Empyema necessitans (also called empyema necessitatis) is a sequelae of empyema/parapneumonic effusion where infection progresses beyond the pleural space into the soft tissues of the chest wall. Typical pathogens include Mycobacterium tuberculosis, Streptococcus pneumoniae, and Staphylococcus aureus. Fungal empyema necessitans is uncommon, with the majority of cases secondary to Candida species. We report a rare and fatal case of empyema necessitans presenting in a patient with cystic fibrosis more than 10 years following double-lung transplant.
Cystic fibrosis, Aspergillus, empyema, necessitans, necessitatis, lung transplant
Gannon J Yu has nothing to disclose in relation to this article.. Harvey R Rabin has been on advisory boards for Novartis and Vertex. Michael D Parkins has been on advisory boards for Gilead, Novartis, and Roche Pharmaceuticals. Harvey R Rabin and Michael D Parkins have received research support from Gilead and Cystic Fibrosis Canada. No funding was received in the publication of this article.
This article is published under the Creative Commons Attribution Noncommercial License, which permits any noncommercial use, distribution, adaptation, and reproduction provided the original author(s) and source are given appropriate credit.
December 10, 2015 Accepted:
January 06, 2016
Michael D Parkins, 3330 Hospital Drive NW, Calgary, AB Canada T2N 4N1. E: firstname.lastname@example.org
The patient described was diagnosed with cystic fibrosis (CF) at 2 years of age. She was pancreatic insufficient and had an F508del homozygous genotype. Her pretransplant CF-course was complicated by CF-related diabetes, chronic sino-pulmonary colonization with Pseudomonas aeruginosa (but not Aspergillus), CF-liver disease with stable cirrhosis and portal hypertension and normal synthetic function, osteoporosis, and a central line-associated venous thromboembolism. She received a lifesaving double-lung transplant in her late thirties.

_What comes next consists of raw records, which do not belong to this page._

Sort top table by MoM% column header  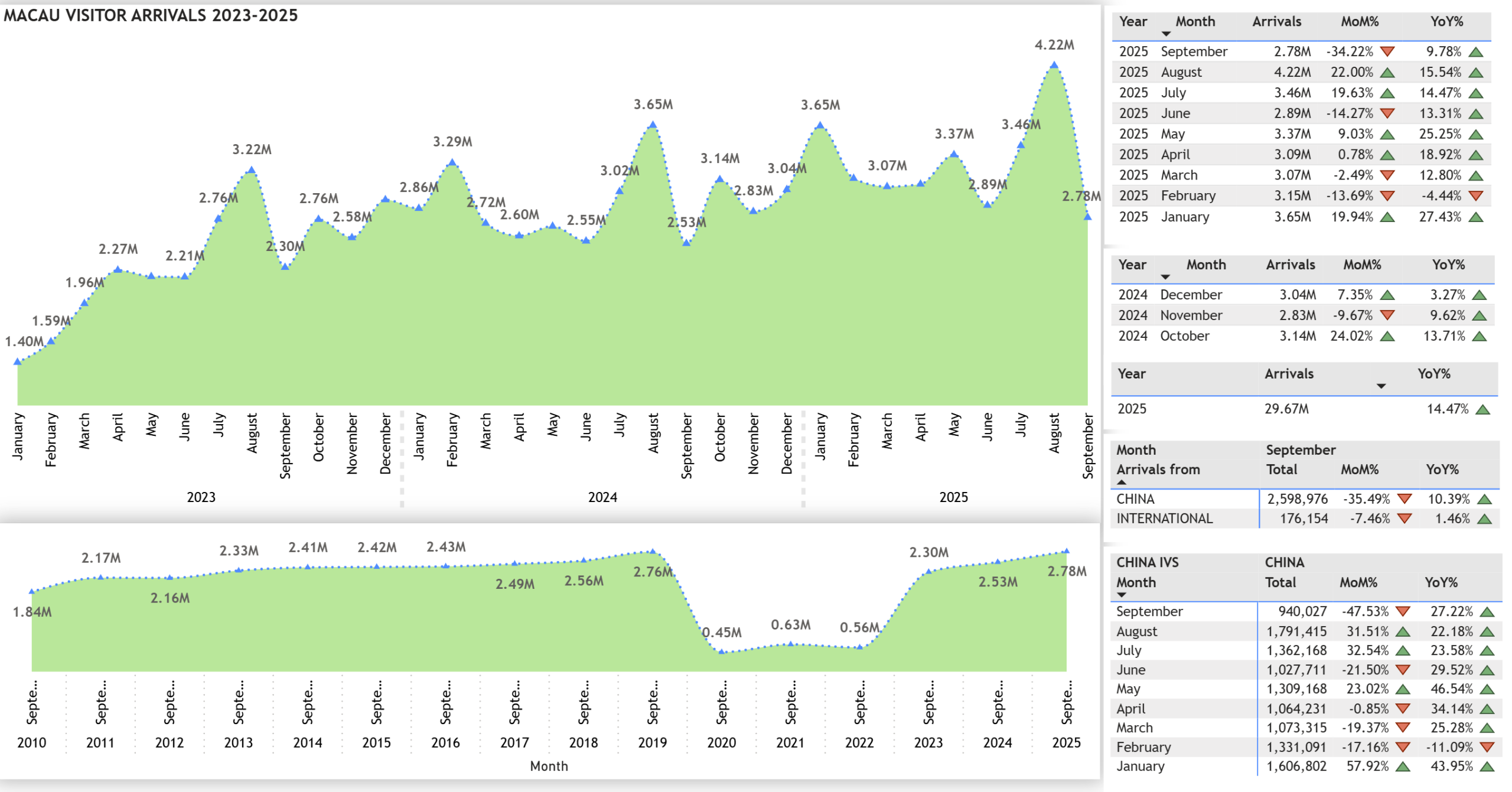click(x=1359, y=22)
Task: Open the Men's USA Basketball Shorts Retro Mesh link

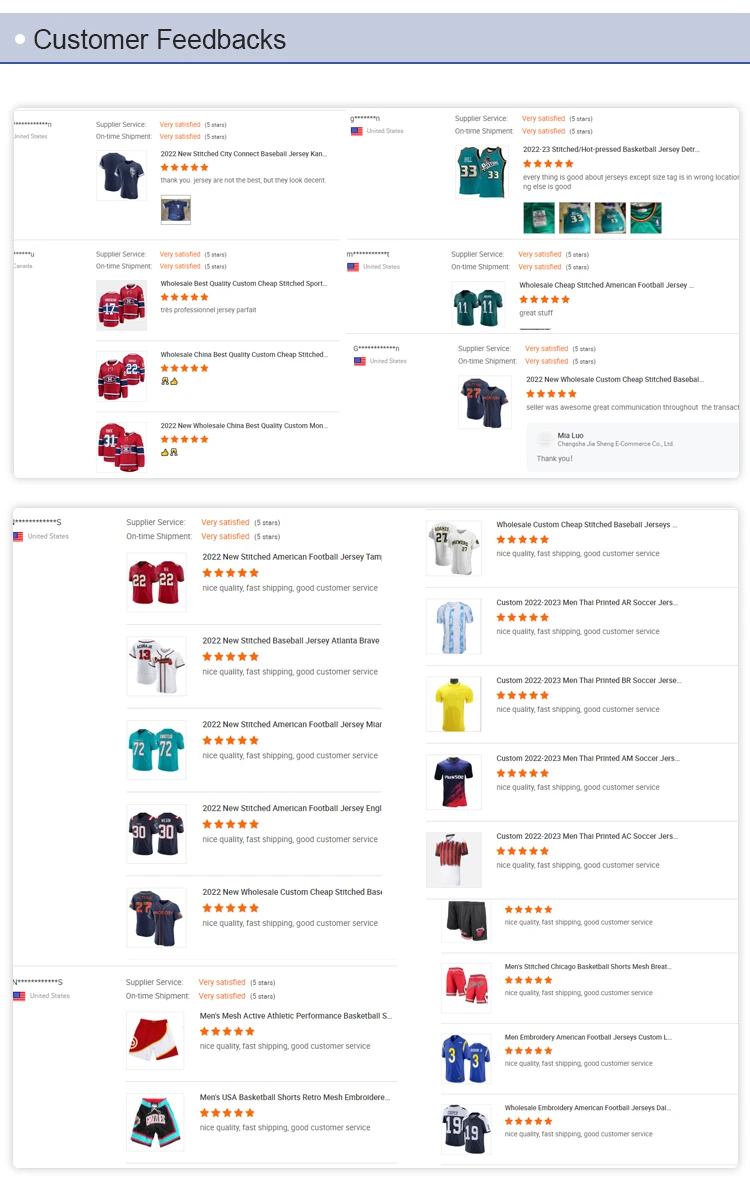Action: pos(295,1097)
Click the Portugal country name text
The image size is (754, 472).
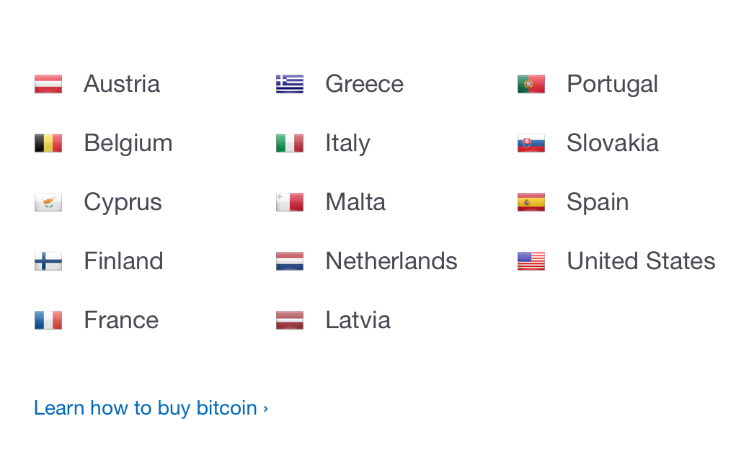pyautogui.click(x=612, y=85)
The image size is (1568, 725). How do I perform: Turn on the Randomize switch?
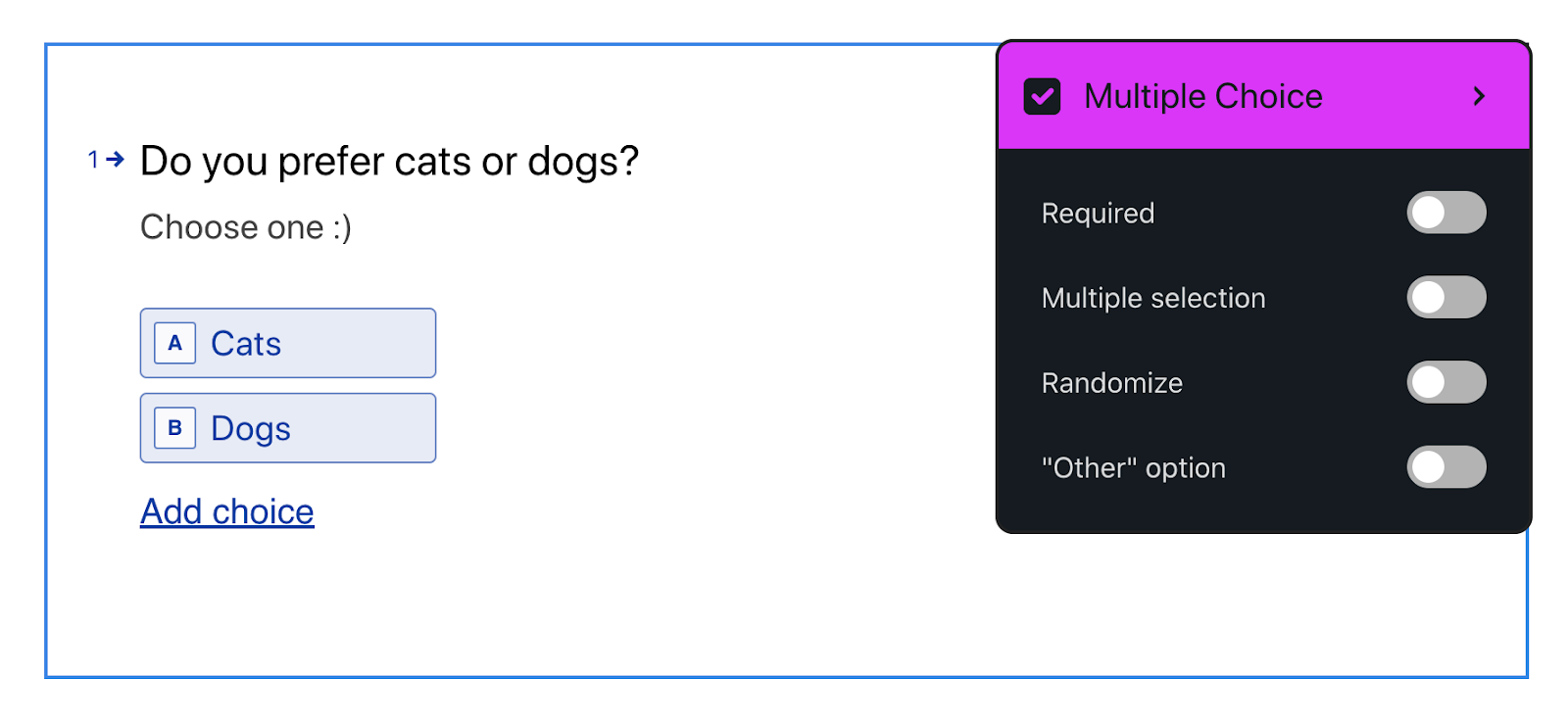[1446, 382]
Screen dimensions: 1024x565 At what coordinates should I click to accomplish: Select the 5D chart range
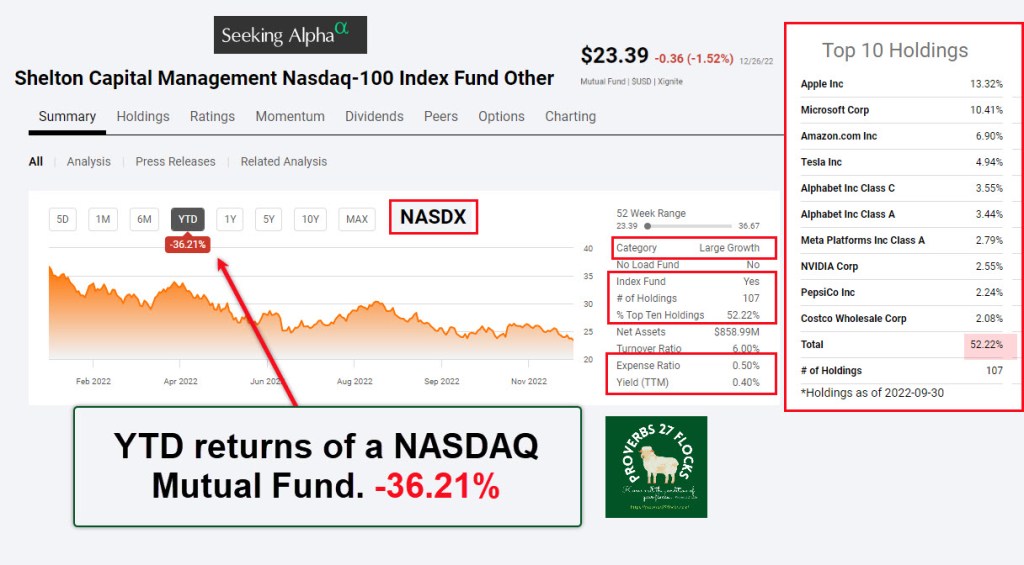(x=63, y=219)
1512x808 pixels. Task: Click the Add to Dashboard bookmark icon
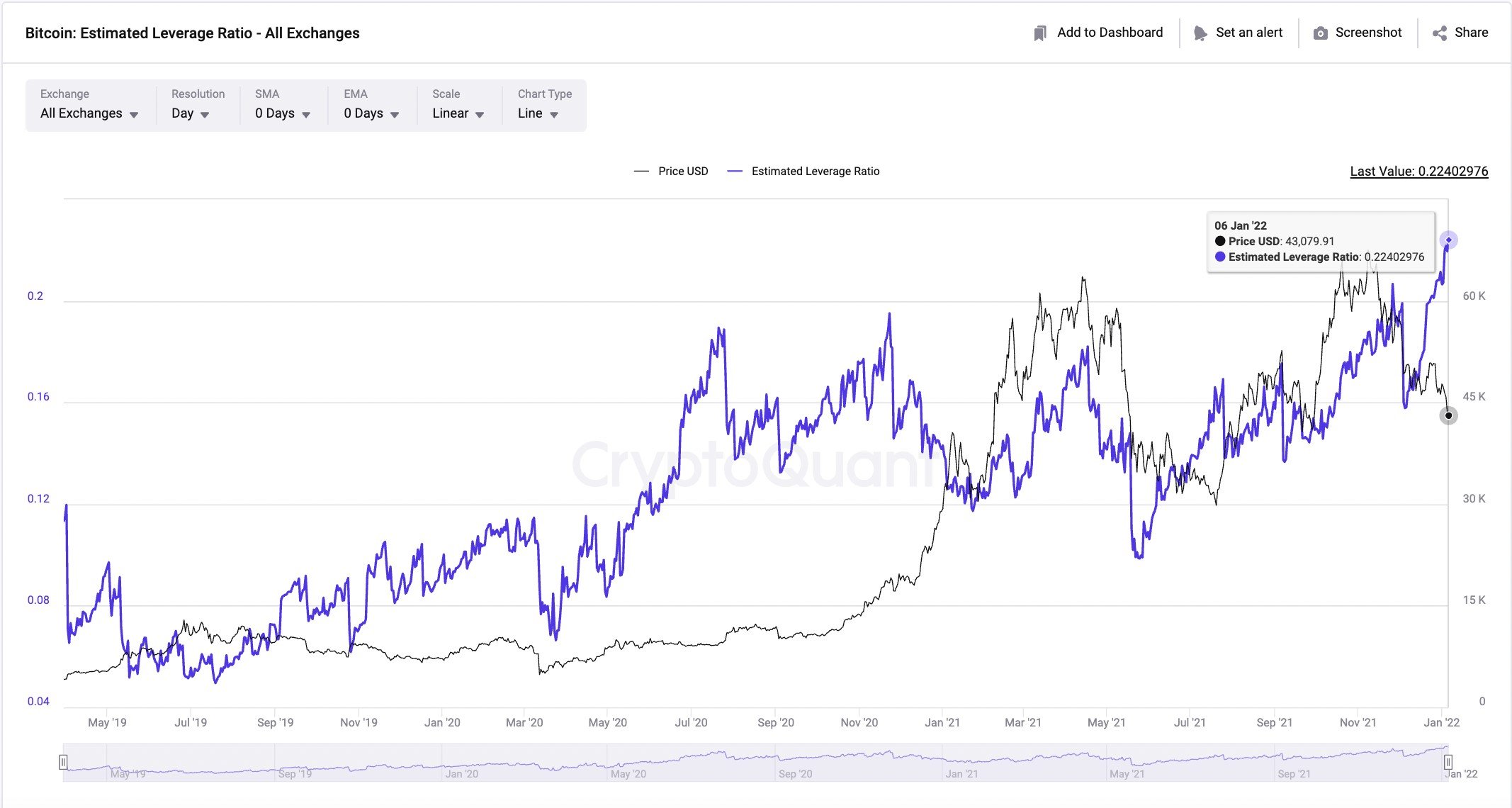[x=1039, y=33]
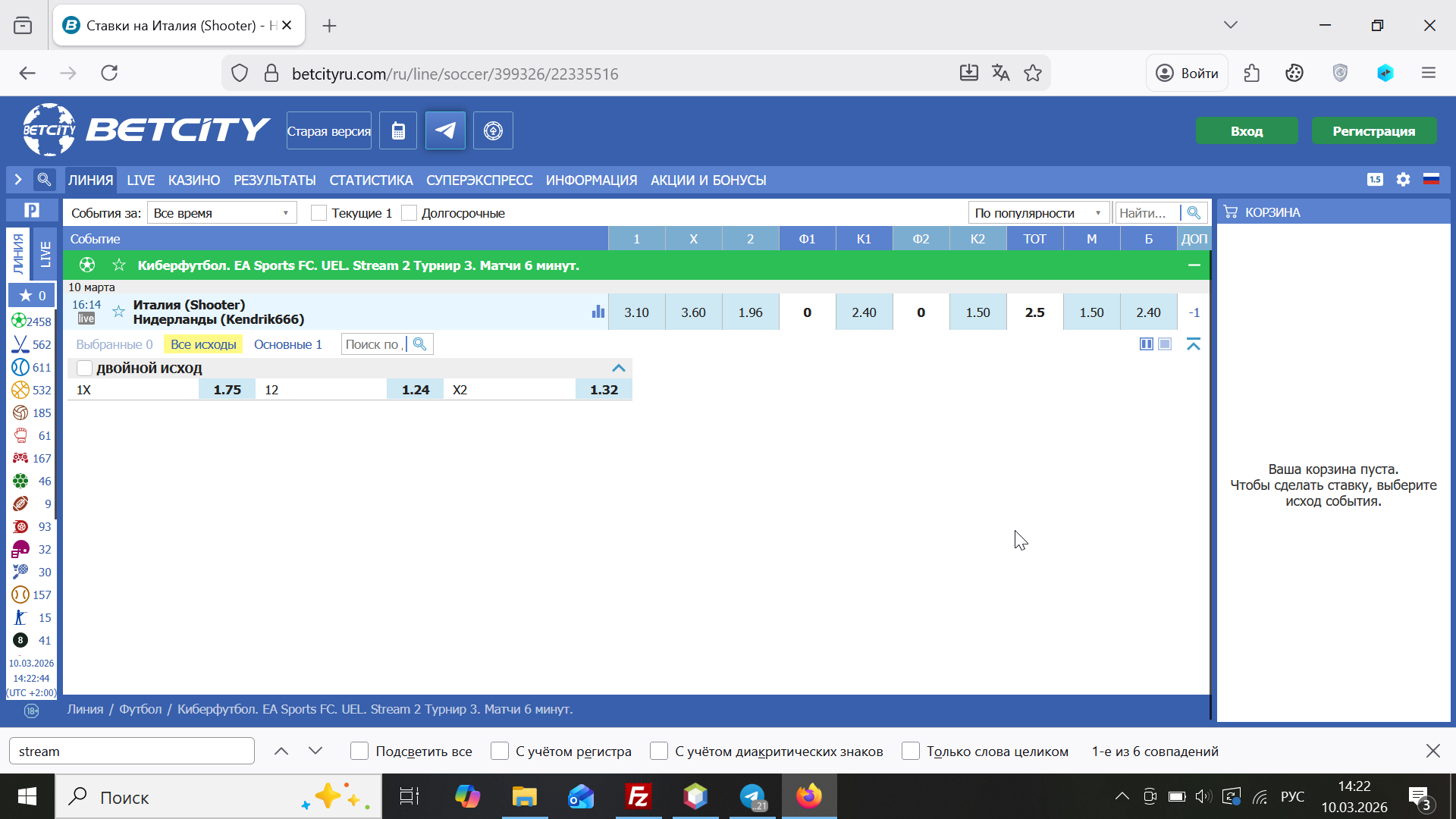The height and width of the screenshot is (819, 1456).
Task: Check the ДВОЙНОЙ ИСХОД checkbox
Action: pos(85,369)
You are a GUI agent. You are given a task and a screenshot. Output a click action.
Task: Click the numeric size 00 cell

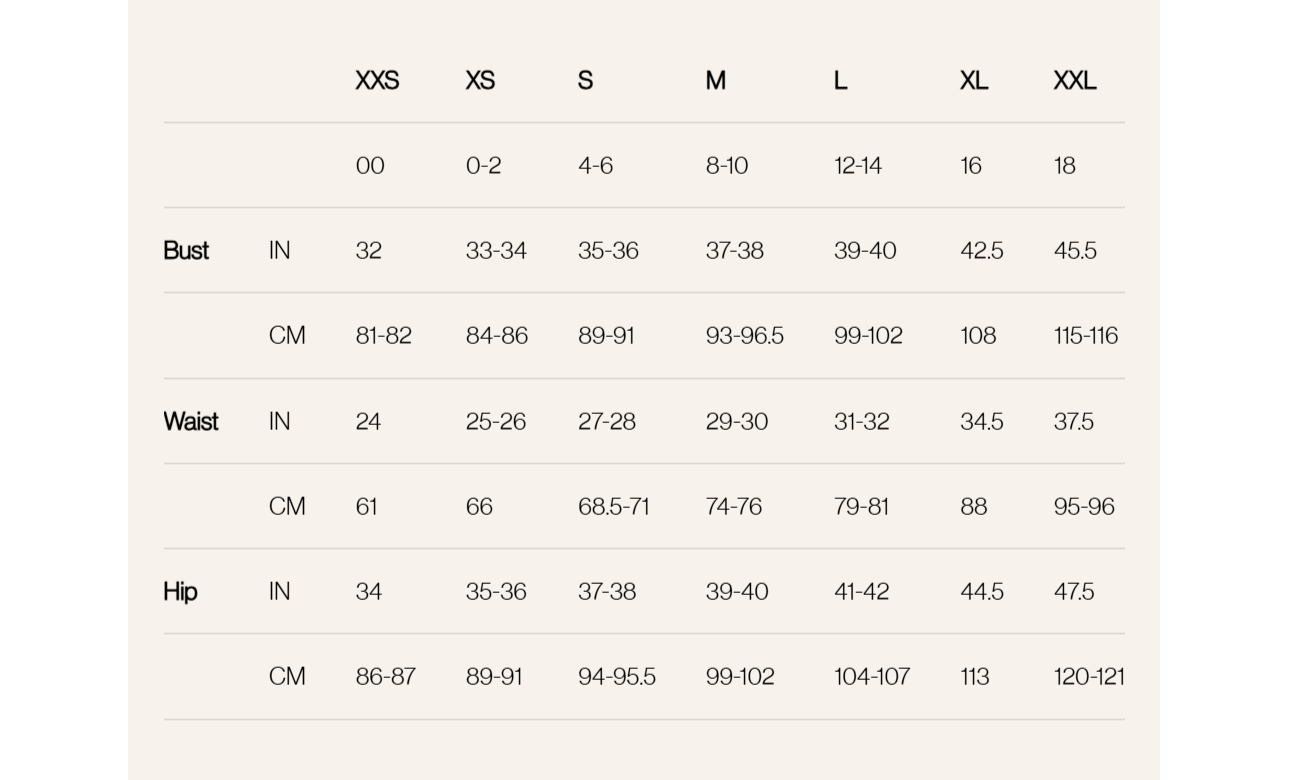370,166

Her postoperative course was initially uncomplicated, with surveillance bronchoscopies following the transplant failing to identify pathogens including fungi. No postoperative antifungal prophylaxis was received. Post-transplant medications include prednisone 5 mg orally once daily, azathioprine 100 mg orally twice daily, and tacrolimus to a target trough level of 8–10 ng/mL. Allergies include a biopsy-proven mycophenolate mofetil-induced colitis and ceftazidime rash.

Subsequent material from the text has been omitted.